General elections are scheduled to be held in Ecuador in 2025. Incumbent president Guillermo Lasso is eligible for a second term.

Electoral system 
The president is elected using a modified two-round system, with a candidate required to get over 50% of the vote, or get over 40% of the vote and be 10% ahead of their nearest rival to be elected in the first round. The president is limited to two consecutive four-year terms.

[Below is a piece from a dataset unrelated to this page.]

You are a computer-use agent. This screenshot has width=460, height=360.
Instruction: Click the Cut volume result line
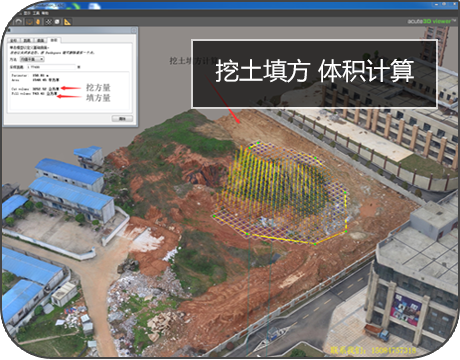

Members of the National Assembly are elected by three methods. Fifteen are elected by closed list proportional representation in a nationwide constituency. Six are elected by overseas voters (two each from Canada/United States, Latin America and Asia/Europe/Oceania). The remaining 116 members are elected from multi-member constituencies by closed list proportional representation, with all seats allocated using the Webster method. Members of the National Assembly are limited to two four-year terms, either consecutive or not. There are gender quotas for the party lists, meaning there is alternation between men and women. There are no quotas for minority representation.

Presidential candidates

Publicly expressed interest 

Guillermo Lasso, current president of Ecuador and founder of CREO.
Carlos Rabascall, former vice presidential candidate and member of Union for Hope.
Yaku Pérez, former presidential candidate and former Provincial Prefect of Azuay Province.
Pedro Freile, former presidential candidate, Director of the Inter-American Development Bank Ecuador Division (2004-2005) and leader of Amigo movement.